People's Democracy(Weekly Organ of the Communist Party of India (Marxist) |
Vol.
XXX
No. 17 April 23, 2006 |
B Prasant
THE
long awaited, albeit brief, splash of rainfall across Bengal of late has been
accompanied by a serious stepping up of the Left Front’s wide and deep
election campaign across the state. Senior
CPI(M) leaders have fanned out addressing three to four big rallies on a day,
rallies that are sometime several dozens of kilometres apart or more.
These
large rallies are preceded in the area where they are to be held with intense
campaign-propaganda by CPI(M) and Left Front workers.
Processions
are taken out, the political theme of the election campaign spelled out over
loudspeakers all over the locality, and house-to-house approaches are made to
the people urging upon them to come out in large numbers to make the rally a
success.
Audio
cassettes of CPI(M) leaders like Jyoti Basu expounding on the political
significance of the polls are played from both mobile vehicles and from
stationary posts.
The
venue chosen for the rally is usually a large field, sometimes abutting the main
thoroughfares/highways that wind past the townships and villages. In the latter
areas, rural artistes start to play on the big kettle drums and blow on the
horns and trumpets right from early in the afternoon, very often bursting into
mass songs that are always in the dialect of the locality.
The
dais is usually at man-height with deep Red drapery surrounding the
bamboo-and-plank structure with small-stepped staircase adorning the Front and
side of the structure. The backdrop notes the name of the candidates or parties
as the case might be and has emblazoned across it in large and white letters
‘Left Front.’
In
the townships, big as Kolkata and small as, say, Budbud in Burdwan, the pattern
is somewhat different. Here,
the CPI(M) and Left Front workers start gathering early around the venue and
soon slogans and mass songs start to rent the air.
By
the time it is early afternoon, the first of the organised processions would
enter the venue and the people would start squatting down on the vast canvas
sheets that cover the ground. They are a bit lucky for those who would troop in
late it is standing room only at the venue.
With
the afternoon becoming pleasant as the evening breeze picks up and the sun goes
into the westerly summer clouds, the local speakers of the CPI(M) and the Left
Front start addressing the rally, as the ground fills up.
When
the barricades are put to some strain with the assemblage bursting at the seams,
Red scarved Party volunteers step in and cajole the people to be in good humour,
to maintain discipline, and to please cooperate with the rally organisers.
Young
men and women inevitably sporting Red caps and swinging desi
versions of the samovar filled with
boiling black tea soon start circulating among the people and make brisk
business. Cups and glasses of hot
tea is in great demand in Bengal, always, and in all seasons, but apparently
especially so at CPI(M) and LF election rallies.
IMPRESSIVE
TRIBAL DEVELOPMENT
Addressing
one such rally in the red clay district of Bankura at Ranibandh, Biman Basu,
state secretary of the Bengal CPI(M) pointed out that the Maoists had organised
an unholy alliance with the Trinamul Congress, the Pradesh Congress, the BJP and
the Jharkhand Party to try to terrorise the people of some spots of the western
districts of Bengal. The persons of
the Bengal opposition would harp merely on the imaginary theme of
non-development as the ‘reason why’ the terrorists got to operate with
impunity.
Ranibandh,
the speaker stressed, had undergone out-of-sight changes over the past 30 years.

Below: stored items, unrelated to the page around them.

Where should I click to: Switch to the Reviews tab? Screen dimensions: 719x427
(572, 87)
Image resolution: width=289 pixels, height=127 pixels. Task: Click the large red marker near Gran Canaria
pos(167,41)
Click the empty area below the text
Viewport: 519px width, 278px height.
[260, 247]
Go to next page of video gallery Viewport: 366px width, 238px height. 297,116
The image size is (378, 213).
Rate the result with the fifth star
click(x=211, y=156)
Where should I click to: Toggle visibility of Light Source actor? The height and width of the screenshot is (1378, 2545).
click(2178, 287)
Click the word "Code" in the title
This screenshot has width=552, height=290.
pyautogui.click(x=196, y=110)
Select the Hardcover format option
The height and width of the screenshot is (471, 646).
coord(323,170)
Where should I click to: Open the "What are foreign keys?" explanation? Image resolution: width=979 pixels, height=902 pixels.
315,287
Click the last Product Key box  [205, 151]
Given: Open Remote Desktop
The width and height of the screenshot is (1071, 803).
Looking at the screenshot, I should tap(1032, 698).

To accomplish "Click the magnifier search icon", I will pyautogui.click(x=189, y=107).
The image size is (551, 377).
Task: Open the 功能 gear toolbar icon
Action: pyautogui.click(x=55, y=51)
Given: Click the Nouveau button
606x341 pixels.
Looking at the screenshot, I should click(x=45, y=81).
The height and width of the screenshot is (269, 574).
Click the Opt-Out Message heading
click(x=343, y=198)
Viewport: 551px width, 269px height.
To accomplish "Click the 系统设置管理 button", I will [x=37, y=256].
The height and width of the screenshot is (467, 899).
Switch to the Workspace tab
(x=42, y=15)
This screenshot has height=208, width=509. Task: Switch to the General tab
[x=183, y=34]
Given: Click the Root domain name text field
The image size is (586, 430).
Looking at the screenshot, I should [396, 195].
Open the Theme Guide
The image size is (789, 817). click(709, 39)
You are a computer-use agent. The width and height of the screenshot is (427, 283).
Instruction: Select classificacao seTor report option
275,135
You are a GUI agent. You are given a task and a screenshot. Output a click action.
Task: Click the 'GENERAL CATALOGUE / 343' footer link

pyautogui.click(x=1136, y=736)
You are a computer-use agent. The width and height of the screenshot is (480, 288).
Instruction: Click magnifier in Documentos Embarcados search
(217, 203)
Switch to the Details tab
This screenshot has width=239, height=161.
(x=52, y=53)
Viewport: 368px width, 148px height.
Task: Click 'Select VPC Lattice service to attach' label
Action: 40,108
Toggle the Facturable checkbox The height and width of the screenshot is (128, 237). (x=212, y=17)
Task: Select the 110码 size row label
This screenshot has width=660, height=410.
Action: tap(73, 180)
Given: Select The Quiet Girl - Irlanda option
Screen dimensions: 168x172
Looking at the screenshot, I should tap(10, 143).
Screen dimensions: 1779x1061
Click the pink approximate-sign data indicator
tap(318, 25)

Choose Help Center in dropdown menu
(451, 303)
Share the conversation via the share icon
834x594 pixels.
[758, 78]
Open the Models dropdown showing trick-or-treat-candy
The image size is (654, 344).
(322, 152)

People had starved here under Congress mis-rule and any kind of
developmental infrastructure was conspicuous only by absence. There was no
electricity, no roads, and not even any developed form of agriculture. The
people had been allowed a virtual throw back to revert into hunters and
gatherers.
With the advent in office of the Left Front government, starvation was something that only the corporate media could witness. Rice became available and the extreme low-calorie grass seeds that the people of the area had had with great difficulty survived on. The battle against malnutrition has been won over a period of time.
CPI(M) campaign in the rural areas
In
the misery-filled olden days, Biman Basu said, the tribal people were never
allowed the modicum of dignity human beings are entitled to.
They were treated as serfs and had to survive on the fringe of society
eking out a poverty-ridden living.
In
state after state even now, said the speaker, the tribal people are being
uprooted from land and deprived of their rightful access to forest resources. In
Bengal, 72.5 per cent of the land belonged to the poor, among them tribals. In neighbouring states the immensity of poverty has compelled
tribals to sell even their newborns and their babies. This is something that has never ever happened in Bengal
under the pro-poor rule of the Left Front government.
“For
us,” said Biman Basu, “the electoral struggle is filled with political
contents.” The political
campaign of the CPI(M) and the Left Front go on throughout the year, year after
year, and is nothing that is something esoterically special to the elections
alone.
The
Bengal opposition views the elections as a one-day game and go all out to create
as much counter-democratic fulmination as is possible for them.
The attempt to organise terrorism is one such attempt.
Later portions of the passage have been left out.